The Commonwealth Attorney-General has released a draft Security of Critical Infrastructure Bill 2017 (Bill) for public consultation, seeking comments by 10 November 2017. The proposed legislation is one element of the Government’s strategy to manage national security risks relating to Australia’s critical infrastructure. The draft Bill highlights that the owners and operators of such assets, including designated assets in the electricity, water and ports sectors, need to take proactive steps to ensure the security of those assets, including by implementing cybersecurity protections.

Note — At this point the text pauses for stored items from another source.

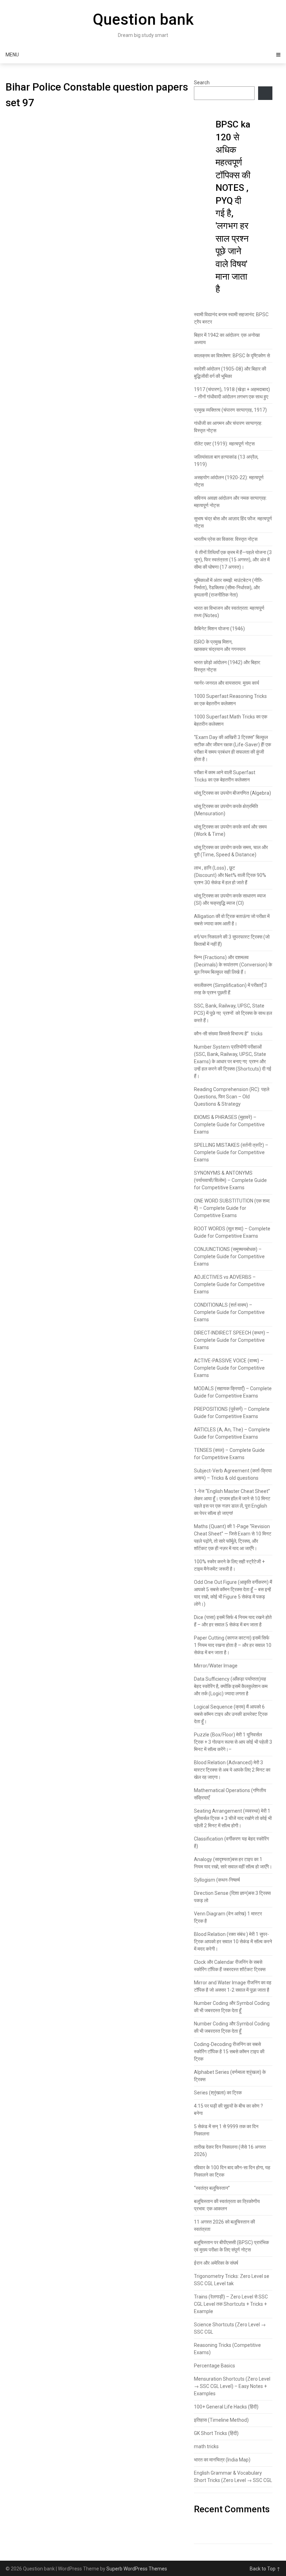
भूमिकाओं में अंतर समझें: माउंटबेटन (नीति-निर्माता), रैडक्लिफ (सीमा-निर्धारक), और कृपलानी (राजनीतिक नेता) (228, 587)
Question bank (143, 19)
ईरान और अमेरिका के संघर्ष (216, 2263)
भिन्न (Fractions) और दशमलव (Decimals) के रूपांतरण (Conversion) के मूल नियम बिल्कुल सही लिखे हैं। (233, 965)
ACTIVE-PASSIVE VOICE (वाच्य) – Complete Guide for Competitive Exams (229, 1368)
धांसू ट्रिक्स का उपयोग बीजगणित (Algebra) (232, 793)
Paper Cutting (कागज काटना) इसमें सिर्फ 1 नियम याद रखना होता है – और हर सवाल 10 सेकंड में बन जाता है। (232, 1645)
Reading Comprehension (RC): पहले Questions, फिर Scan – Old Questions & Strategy (231, 1097)
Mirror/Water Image (216, 1665)
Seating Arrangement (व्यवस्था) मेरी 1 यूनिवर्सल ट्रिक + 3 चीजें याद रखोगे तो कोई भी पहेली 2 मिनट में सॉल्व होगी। (233, 1818)
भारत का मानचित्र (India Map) (222, 2459)
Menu (12, 54)
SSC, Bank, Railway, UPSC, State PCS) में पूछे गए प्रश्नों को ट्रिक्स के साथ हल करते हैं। (233, 1013)
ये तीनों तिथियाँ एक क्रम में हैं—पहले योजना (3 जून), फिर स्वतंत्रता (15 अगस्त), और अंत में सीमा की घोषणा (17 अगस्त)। (233, 560)
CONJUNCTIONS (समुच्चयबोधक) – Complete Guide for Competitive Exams (229, 1256)
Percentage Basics (214, 2365)
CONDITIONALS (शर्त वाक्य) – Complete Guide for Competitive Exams (229, 1312)
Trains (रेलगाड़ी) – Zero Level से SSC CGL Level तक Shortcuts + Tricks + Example (231, 2304)
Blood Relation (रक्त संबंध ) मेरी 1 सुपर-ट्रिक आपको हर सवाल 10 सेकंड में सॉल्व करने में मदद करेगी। (233, 1941)
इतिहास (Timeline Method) (221, 2420)
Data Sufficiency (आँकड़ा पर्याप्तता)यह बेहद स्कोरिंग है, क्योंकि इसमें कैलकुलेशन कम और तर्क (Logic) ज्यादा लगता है (231, 1686)
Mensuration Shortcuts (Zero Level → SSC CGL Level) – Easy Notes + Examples (232, 2386)
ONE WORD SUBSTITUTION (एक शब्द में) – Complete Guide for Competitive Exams (232, 1208)
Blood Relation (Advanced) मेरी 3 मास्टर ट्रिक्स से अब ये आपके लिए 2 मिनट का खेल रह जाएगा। (232, 1770)
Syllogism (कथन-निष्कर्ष (217, 1880)
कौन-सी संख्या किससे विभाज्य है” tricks (228, 1033)
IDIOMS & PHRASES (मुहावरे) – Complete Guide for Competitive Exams (229, 1124)
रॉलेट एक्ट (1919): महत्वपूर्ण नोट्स (224, 443)
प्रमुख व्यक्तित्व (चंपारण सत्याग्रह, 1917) (230, 410)
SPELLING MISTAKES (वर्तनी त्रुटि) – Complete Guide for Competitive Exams (231, 1152)
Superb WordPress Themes (136, 2568)
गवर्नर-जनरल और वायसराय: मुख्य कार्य (226, 683)
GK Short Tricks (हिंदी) (216, 2433)
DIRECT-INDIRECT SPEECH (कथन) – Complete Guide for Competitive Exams (231, 1340)
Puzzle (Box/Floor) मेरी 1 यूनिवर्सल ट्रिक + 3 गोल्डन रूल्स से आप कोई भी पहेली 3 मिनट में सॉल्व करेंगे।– (233, 1742)
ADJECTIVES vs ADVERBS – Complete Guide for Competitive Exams (229, 1284)
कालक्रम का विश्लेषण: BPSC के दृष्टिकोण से (232, 355)
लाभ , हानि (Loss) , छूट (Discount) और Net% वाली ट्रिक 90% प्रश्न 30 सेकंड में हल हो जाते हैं (230, 875)
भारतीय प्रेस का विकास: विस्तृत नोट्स (225, 539)
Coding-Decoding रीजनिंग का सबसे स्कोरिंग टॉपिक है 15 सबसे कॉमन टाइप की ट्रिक (229, 2051)
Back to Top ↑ (265, 2568)
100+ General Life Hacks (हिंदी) (226, 2407)
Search (202, 82)
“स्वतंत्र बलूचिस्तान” (212, 2188)
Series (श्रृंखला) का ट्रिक (218, 2092)
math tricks (206, 2446)
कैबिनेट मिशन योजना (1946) (219, 628)
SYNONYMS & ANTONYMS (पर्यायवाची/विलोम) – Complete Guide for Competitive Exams (230, 1180)
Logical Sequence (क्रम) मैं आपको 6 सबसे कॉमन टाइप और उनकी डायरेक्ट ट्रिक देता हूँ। (231, 1714)
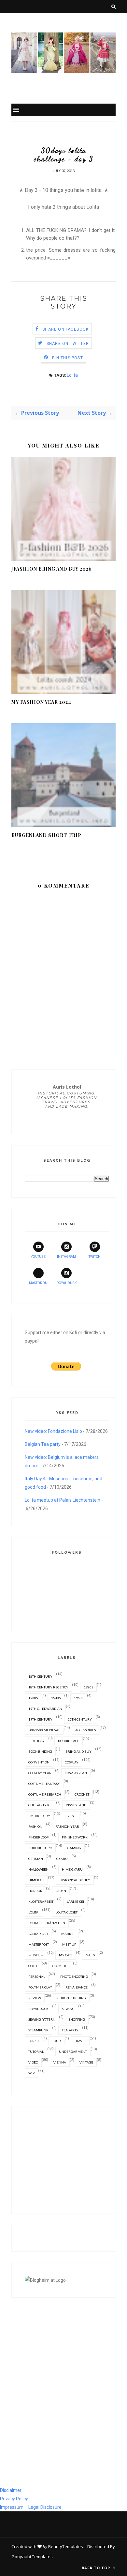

Critical Infrastructure Resilience Strategy
The Critical Infrastructure Resilience Strategy was first announced by the Australian Government in May 2015. The aim of the Strategy is to ensure, to the extent possible, that Australia’s critical infrastructure continues to operate in the face of all hazards. In January 2017, the Australian Government announced the establishment of the Critical Infrastructure Centre. The Centre is a core part of the Strategy and was established in response to a perceived need to establish a mechanism for owners and operators of critical infrastructure to work with the Federal and State/Territory Governments to protect critical infrastructure assets from national security risks, particularly espionage, sabotage and coercion. The proposed Bill is a further element of the Critical Infrastructure Resilience Strategy.
Assets to be regulated
The Bill applies to “critical assets” in the electricity, water and ports sectors. The Government estimates approximately 100 assets will be subject to the Bill, though there is scope for additional infrastructure to be added. Specific ports that are vital for defence purposes, liquid fuel imports and bulk cargo exports are “critical assets”. The ports that the Bill applies to are listed here. Other ports may be added under rules that may be put in place under the proposed legislation.
The electricity and water infrastructure that will be subject to the new regime is described generically. Critical electricity assets are networks etc for the transmission or distribution of electricity and critical water assets are water or sewerage infrastructure that services at least 100,000 connections. Although the Government also considers that telecommunications infrastructure is critical infrastructure, there is no need for that infrastructure to be subject to the proposed Bill, as it is subject to its own regime (see our briefing on the telecommunications security sector reforms here).
Key provisions of the Bill
Under the Bill:
- A critical assets register will be created to capture ownership/control and operation arrangements (this will not be public). This will give the Government (including the Critical Infrastructure Centre) greater information regarding those critical assets.
- The relevant Minister (currently the Commonwealth Attorney-General) will be able to, subject to certain preconditions being met, issue a direction to an owner or operator of a critical infrastructure asset to mitigate significant national security risks. This is referred to as the “last resort power”.
The critical assets register is primarily intended to inform the Australian Government of the foreign ownership or control of critical assets, given the Government does not currently have a comprehensive understanding of ownership and control arrangements for these assets (or regulation allowing it to seek this information). This reflects the Government’s belief that foreign involvement in critical infrastructure may increase national security risks of espionage, sabotage and coercion.
Although the type of direction that may be issued in exercise of the last resort power is broadly defined, the Bill provides that this power may only be used where there is a significant national security risk, the relevant entity does not take steps to mitigate that risk and there are no other existing regulatory frameworks that can be used to require the relevant entity to take mitigation action.
The Bill provides a reminder, if one is needed, of the importance of operators of critical infrastructure to implement robust cybersecurity measures.
The Australian Government has highlighted its concerns that national security risks for critical infrastructure are increasing, including as a result of increased cyber connectivity. Ensuring protection of critical assets from any form of cyber attack is therefore high on the Government’s agenda. As a result, the Government has stated in the explanatory material for the Bill that one area where directions may be given is to implement cyber security measures.
For owners and operators that are potentially the subject of the Bill, the best way to ensure that there is no risk of the last resort power being used in the cyber area is to ensure that appropriate cyber security measures are in place and regularly tested and updated as technologies change.